So how tedious can this work be? A film is a moving picture. Each frame is shot. Each shot becomes 1 frame. From 1 frame to another, the movements are incrementally shown over a certain period of time. For a TV show, there are generally 30 fps (frames per second). In film, the standard is 24fps. Taking it from here, one can just imagine the challenge of shooting each frame of “Corpse Bride” with 24 shots to be done for a 1-second clip of the film, 48 shots for a 2-second clip, and so on. Each frame is carefully shot with human hands, rightfully moving the different parts of the body of each character for 1 frame, then move all the body parts very incrementally to shoot the next frame and make sure everything complements the previous movement of one particular character. Each frame requires very dexterous hands moving the subject creatively and effectively. According to IMDB.com, instead of film cameras, tthe filmmakers used 31 commercial digital still photography cameras, particularly the Canon EOS-1D MARK 2 SLR, interestingly with Nikon lenses.
· · · ·
EXERCISES TO COMPLETE:
A: Answer these questions using the passage on filming "Corpse Bride," one answer per line.
(i) How many frames per second does a TV show generally use?
(ii) What is the standard frame rate in film?
(iii) According to IMDB.com, how many commercial digital still photography cameras did the filmmakers use?
B: Condense the paragraph of the passage on filming "Corpse Bride" that begins "So how tedious can this work be?" into a short bulleted list that keeps its main facts.

DATA:
· · · ·
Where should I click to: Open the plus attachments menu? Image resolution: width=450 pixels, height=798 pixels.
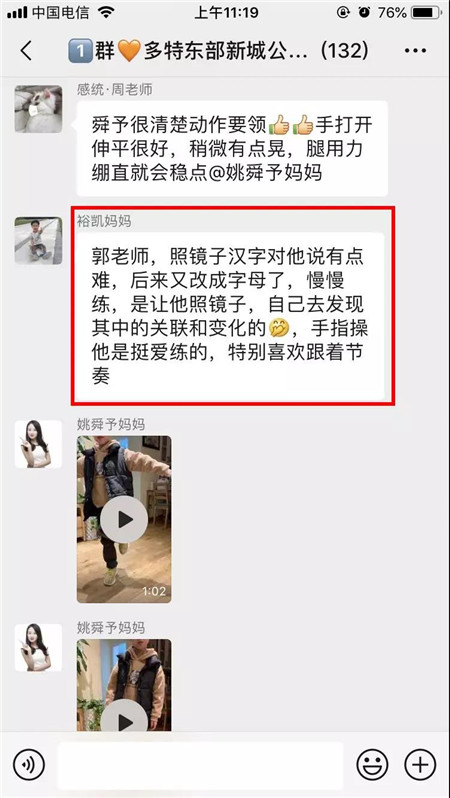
· · · ·
THE SOLUTIONS:
A:
(i) 30 frames per second
(ii) 24 frames per second
(iii) 31

B:
- A film is a moving picture in which each shot becomes one frame, and movement is shown incrementally from frame to frame.
- TV shows generally run at 30 fps, while the film standard is 24 fps.
- For "Corpse Bride," this meant 24 shots for each second of film and 48 for two seconds.
- Each frame was shot by hand: the parts of each character's body were moved very incrementally so that each movement complemented the previous one, which required very dexterous hands.
- According to IMDB.com, the filmmakers used 31 commercial digital still photography cameras instead of film cameras, particularly the Canon EOS-1D MARK 2 SLR, with Nikon lenses.